- Kaloneri Location within Greece
- Coordinates: 40°17′21″N 21°29′26″E﻿ / ﻿40.28917°N 21.49056°E
- Country: Greece
- Administrative region: Western Macedonia
- Regional unit: Kozani
- Municipality: Voio
- Municipal unit: Askio

Population (2021)
- • Community: 403
- Time zone: UTC+2 (EET)
- • Summer (DST): UTC+3 (EEST)
- Postal code: 50300

= Kaloneri =

Village in the Kozani regional unit, Greece

Kaloneri (Καλονέρι, before 1927: Βρογγίστα – Vrongista), is a village and the seat of the former Askio municipality in the Kozani regional unit, Greece. It is situated at an altitude of 630 m above sea level. The population was 403 in 2021.

A notable event of the area is the feast of St. Kyriaki.

Vrongista was a mixed village and a part of its population were Greek speaking Muslim Vallahades.
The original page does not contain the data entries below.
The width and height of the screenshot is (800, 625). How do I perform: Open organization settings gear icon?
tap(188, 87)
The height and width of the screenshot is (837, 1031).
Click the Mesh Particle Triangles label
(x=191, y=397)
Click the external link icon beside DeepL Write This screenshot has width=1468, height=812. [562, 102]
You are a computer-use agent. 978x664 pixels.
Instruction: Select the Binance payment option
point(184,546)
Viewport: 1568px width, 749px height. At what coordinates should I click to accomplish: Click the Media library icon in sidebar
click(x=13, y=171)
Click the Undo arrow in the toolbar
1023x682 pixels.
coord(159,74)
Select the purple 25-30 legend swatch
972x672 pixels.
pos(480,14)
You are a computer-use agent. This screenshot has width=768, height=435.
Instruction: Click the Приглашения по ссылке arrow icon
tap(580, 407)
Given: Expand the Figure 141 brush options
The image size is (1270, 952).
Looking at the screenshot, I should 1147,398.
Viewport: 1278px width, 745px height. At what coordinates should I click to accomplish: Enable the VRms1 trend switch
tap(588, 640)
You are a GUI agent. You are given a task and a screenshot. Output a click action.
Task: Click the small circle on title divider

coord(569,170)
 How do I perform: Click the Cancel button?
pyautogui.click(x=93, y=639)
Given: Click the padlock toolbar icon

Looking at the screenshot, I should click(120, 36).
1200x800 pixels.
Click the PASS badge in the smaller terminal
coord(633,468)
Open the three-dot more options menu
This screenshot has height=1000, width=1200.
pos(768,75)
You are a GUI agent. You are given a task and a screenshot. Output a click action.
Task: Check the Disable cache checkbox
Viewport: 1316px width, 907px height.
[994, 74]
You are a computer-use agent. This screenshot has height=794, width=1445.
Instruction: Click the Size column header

The 1920 Greek census recorded 692 people in the village, and 630 inhabitants (128 families) were Muslim in 1923. Following the Greek–Turkish population exchange, Greek refugee families in Vrongista were from East Thrace (41), Asia Minor (80) and Pontus (10) in 1926. The 1928 Greek census recorded 621 village inhabitants. In 1928, the refugee families numbered 120 (504 people).